Nothing below is to be printed except the lines between the line holding "This screenshot has height=454, width=844." and the line holding "You are a computer-use agent. The", inclusive, each exactly as it appears.

(Stored data entries)
>>>>>

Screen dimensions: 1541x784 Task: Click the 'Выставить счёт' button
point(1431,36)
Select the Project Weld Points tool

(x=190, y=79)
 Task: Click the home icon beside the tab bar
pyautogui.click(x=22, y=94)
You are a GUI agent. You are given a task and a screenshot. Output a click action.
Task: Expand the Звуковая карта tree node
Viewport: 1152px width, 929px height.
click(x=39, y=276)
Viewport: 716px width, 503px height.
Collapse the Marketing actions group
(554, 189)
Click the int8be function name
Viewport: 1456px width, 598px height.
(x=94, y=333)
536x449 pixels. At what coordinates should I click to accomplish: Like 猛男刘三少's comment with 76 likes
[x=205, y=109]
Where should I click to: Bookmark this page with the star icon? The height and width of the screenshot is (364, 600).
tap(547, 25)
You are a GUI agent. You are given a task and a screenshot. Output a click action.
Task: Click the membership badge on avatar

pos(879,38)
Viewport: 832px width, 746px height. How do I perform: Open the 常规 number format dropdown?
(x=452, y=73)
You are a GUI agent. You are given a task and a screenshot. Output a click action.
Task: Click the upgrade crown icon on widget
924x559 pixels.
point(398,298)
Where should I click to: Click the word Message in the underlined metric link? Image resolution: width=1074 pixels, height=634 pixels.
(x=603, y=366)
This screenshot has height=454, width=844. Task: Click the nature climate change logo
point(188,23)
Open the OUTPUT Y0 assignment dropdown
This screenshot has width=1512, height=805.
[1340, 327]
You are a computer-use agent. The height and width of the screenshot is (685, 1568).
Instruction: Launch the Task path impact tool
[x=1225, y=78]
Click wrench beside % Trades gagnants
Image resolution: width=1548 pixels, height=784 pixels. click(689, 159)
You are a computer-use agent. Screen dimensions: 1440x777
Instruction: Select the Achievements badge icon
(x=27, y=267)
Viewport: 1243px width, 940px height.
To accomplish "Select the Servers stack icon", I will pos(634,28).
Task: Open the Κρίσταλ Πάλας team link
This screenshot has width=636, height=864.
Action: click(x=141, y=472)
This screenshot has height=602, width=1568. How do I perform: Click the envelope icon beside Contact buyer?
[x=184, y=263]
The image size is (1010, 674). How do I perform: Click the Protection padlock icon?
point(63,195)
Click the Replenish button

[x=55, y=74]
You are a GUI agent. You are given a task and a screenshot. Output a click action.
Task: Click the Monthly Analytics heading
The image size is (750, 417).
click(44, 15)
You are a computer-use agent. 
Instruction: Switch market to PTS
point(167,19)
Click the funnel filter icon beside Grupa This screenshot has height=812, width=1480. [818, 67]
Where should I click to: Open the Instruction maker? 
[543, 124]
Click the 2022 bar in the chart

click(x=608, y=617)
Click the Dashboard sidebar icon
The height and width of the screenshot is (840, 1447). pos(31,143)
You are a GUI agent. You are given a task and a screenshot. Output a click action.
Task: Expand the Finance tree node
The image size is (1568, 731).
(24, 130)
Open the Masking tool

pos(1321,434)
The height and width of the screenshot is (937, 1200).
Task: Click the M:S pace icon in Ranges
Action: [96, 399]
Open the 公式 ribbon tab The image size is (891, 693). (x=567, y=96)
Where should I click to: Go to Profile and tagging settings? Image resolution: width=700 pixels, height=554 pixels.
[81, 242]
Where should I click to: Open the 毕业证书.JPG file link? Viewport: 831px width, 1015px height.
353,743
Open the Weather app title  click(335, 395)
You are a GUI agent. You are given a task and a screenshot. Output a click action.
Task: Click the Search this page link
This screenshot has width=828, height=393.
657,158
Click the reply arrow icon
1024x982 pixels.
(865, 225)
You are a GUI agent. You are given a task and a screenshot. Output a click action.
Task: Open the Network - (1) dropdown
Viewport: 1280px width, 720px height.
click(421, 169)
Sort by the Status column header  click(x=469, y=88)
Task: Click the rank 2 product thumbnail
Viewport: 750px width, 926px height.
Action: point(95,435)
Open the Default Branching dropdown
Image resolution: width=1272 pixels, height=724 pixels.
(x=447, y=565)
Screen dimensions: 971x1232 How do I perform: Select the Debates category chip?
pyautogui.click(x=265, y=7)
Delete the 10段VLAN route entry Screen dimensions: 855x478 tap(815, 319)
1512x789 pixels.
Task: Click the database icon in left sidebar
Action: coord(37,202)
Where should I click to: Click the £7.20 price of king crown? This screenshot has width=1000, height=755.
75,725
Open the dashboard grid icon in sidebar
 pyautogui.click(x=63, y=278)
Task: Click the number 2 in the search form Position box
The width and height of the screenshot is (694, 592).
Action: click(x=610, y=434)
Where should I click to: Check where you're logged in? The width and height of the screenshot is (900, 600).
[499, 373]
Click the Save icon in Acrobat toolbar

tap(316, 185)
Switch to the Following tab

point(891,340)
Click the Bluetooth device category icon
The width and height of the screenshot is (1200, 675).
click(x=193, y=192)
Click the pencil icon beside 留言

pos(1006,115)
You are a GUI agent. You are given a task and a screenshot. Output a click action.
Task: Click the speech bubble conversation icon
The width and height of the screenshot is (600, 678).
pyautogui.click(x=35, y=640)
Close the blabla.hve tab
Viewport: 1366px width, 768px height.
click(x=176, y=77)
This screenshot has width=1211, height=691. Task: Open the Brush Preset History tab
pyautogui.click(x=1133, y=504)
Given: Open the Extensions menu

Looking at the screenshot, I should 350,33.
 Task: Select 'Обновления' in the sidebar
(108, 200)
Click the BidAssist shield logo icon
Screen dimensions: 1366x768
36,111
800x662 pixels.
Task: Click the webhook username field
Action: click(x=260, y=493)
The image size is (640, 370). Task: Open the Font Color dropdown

<<<<<

Answer below
This screenshot has height=454, width=844. Task: Click the nature climate change logo
point(188,23)
Open the OUTPUT Y0 assignment dropdown
This screenshot has width=1512, height=805.
[1340, 327]
You are a computer-use agent. The height and width of the screenshot is (685, 1568).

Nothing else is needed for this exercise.